[Exercise]
For this exercise, return only the lines in the records below from the one holding "Tutor Fiv (290, 304)" through the one holding "Brunegårdsvägen 2 A (84, 491)", including both, exactly as they appear and without pictures.

[Records to process]
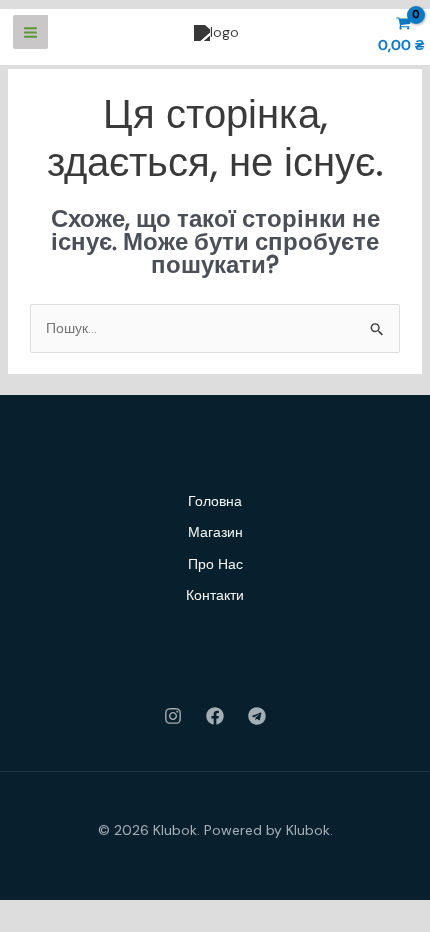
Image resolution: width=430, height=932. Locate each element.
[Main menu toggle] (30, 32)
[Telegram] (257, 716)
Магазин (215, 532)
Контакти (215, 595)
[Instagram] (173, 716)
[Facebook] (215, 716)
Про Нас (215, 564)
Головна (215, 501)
==
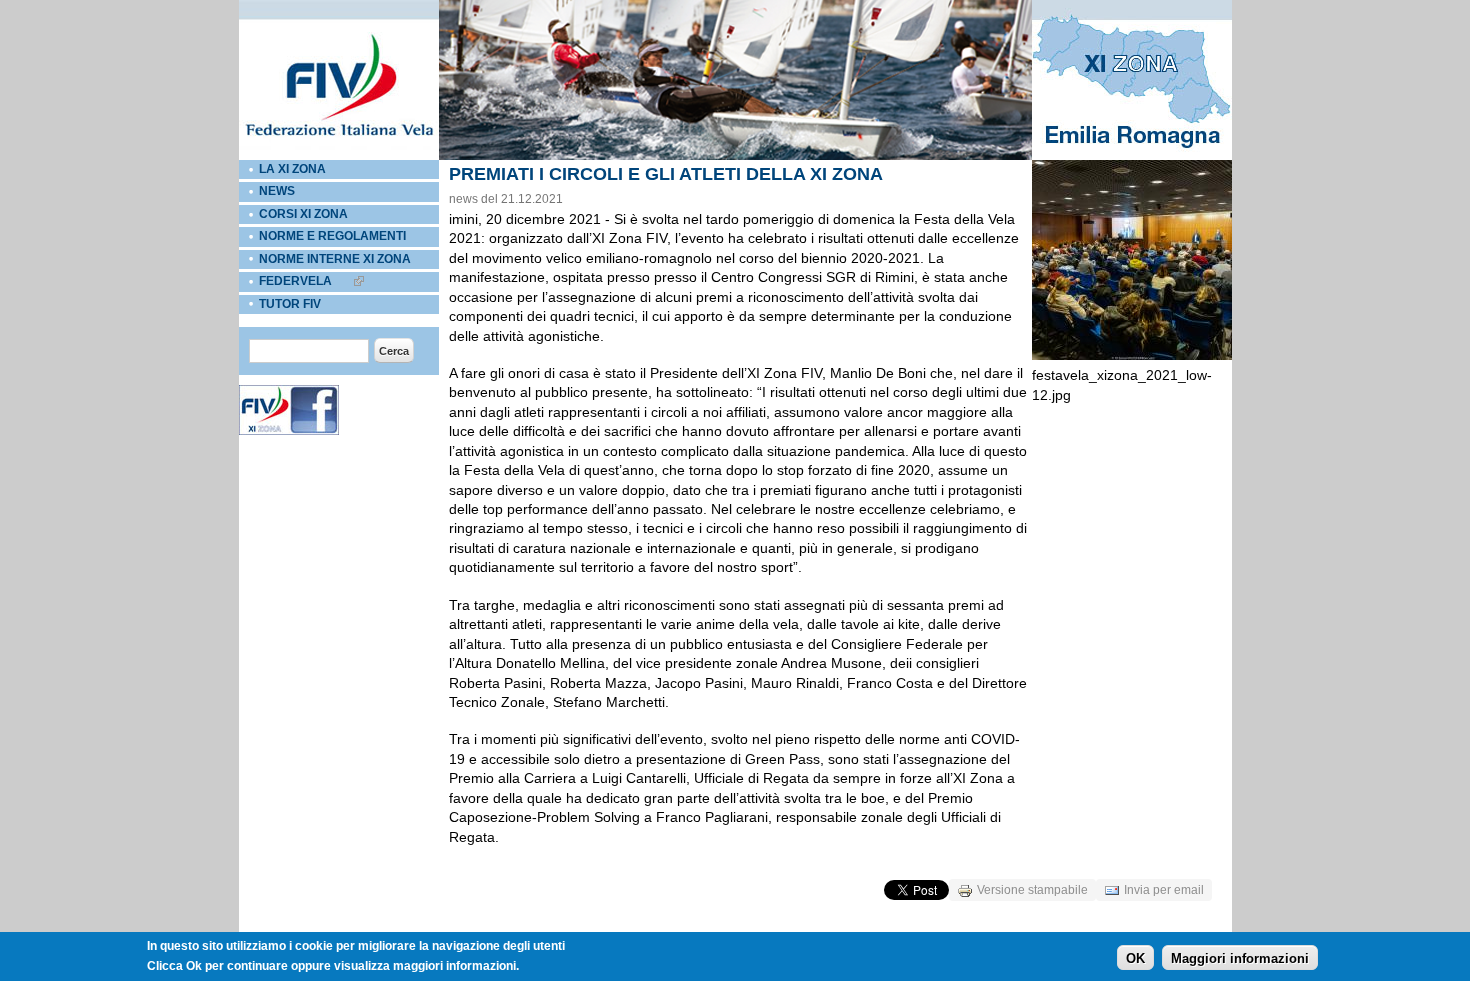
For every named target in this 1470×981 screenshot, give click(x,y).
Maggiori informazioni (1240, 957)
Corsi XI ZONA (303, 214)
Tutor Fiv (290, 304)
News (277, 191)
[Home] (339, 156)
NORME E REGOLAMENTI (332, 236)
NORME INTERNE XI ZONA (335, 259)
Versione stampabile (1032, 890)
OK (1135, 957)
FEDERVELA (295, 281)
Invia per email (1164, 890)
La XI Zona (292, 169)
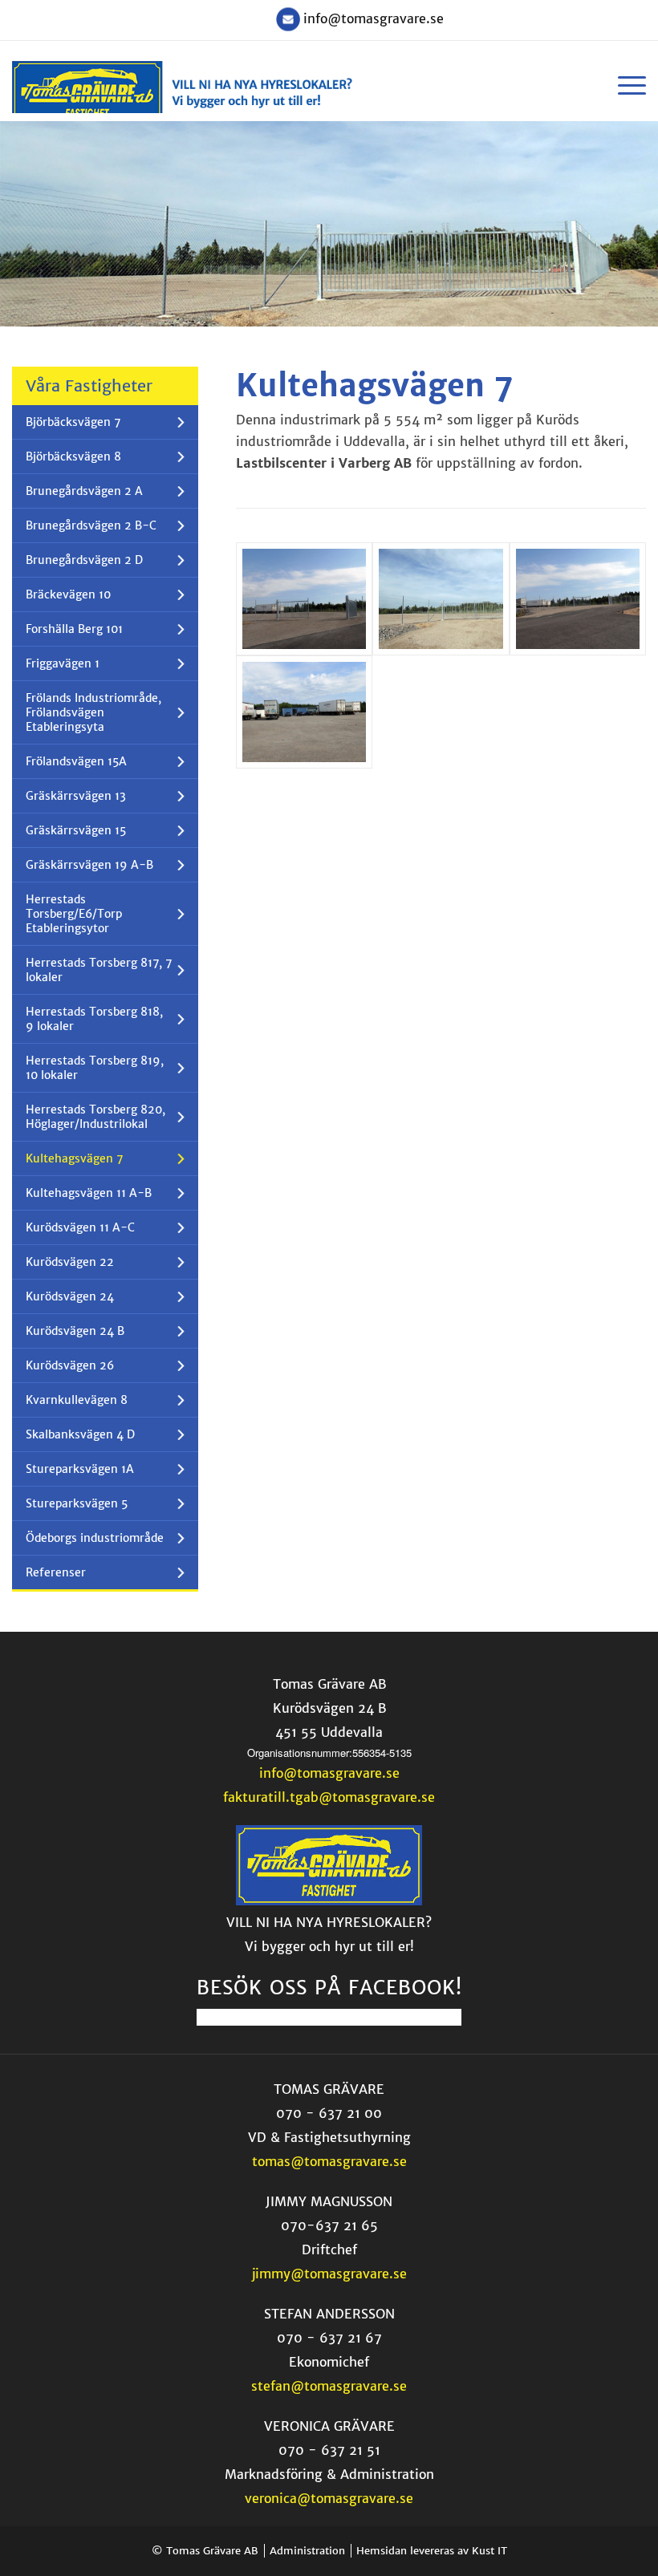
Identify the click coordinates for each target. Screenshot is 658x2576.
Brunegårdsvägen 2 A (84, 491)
* * *
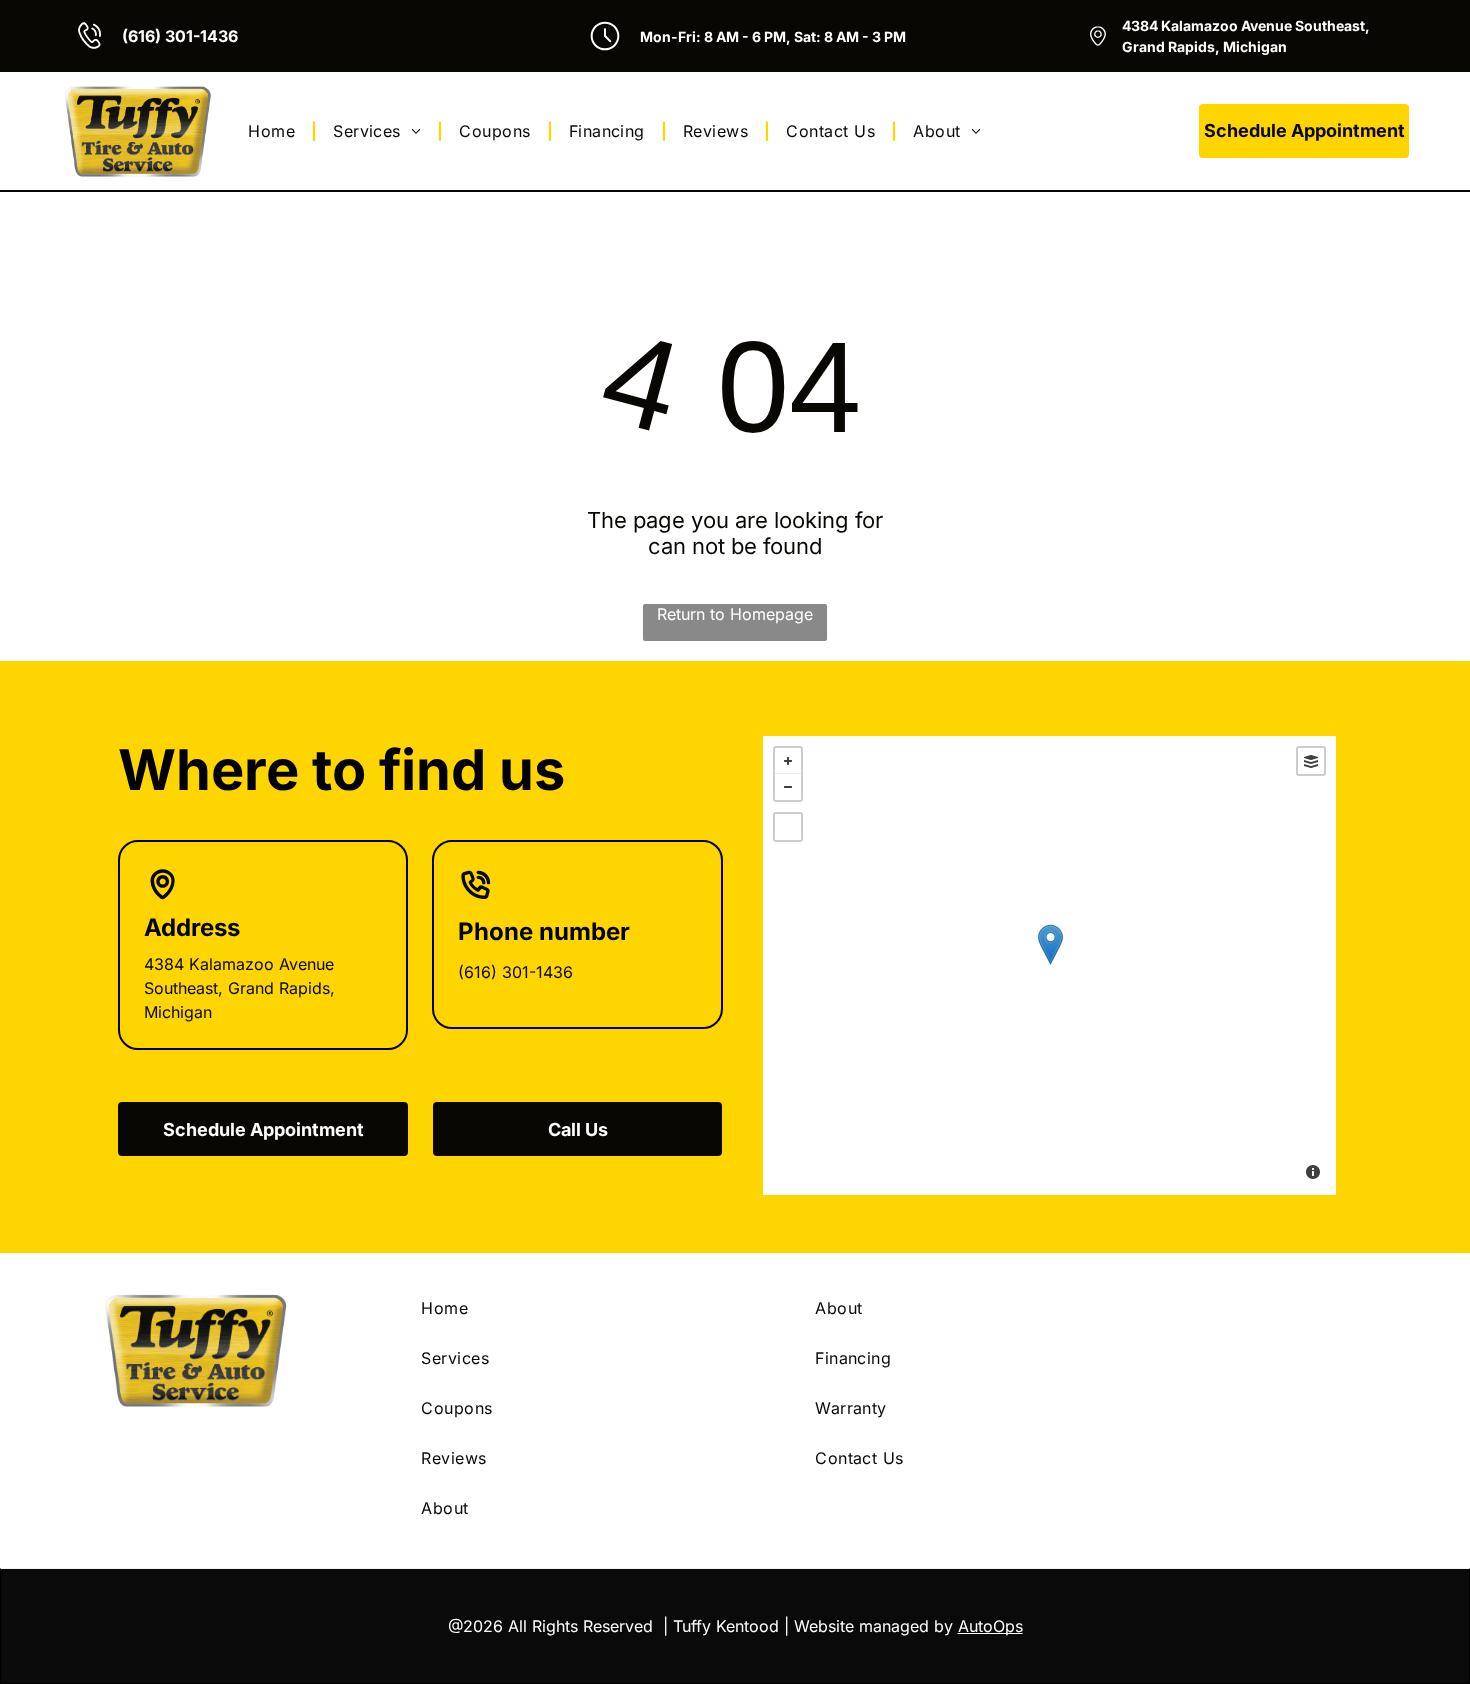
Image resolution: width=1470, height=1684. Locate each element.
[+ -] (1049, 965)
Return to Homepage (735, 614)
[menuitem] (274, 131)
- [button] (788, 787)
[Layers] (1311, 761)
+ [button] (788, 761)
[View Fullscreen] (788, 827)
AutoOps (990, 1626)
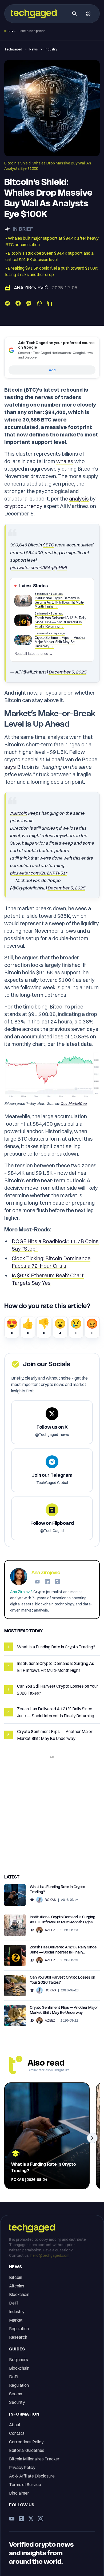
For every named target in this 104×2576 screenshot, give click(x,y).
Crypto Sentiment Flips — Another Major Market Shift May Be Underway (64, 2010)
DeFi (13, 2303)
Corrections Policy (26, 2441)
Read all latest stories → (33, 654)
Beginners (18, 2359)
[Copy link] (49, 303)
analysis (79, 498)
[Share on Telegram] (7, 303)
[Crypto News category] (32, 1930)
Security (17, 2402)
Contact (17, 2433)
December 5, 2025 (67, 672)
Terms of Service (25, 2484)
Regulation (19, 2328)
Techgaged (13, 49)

[Task result]
Tutor Fiv (290, 304)
News (277, 191)
[Home] (339, 156)
NORME E REGOLAMENTI (332, 236)
NORME INTERNE XI ZONA (335, 259)
Versione stampabile (1032, 890)
OK (1135, 957)
FEDERVELA (295, 281)
Invia per email (1164, 890)
La XI Zona (292, 169)
Identify the click coordinates for each target. Screenshot is 658x2576.
Brunegårdsvägen 2 A (84, 491)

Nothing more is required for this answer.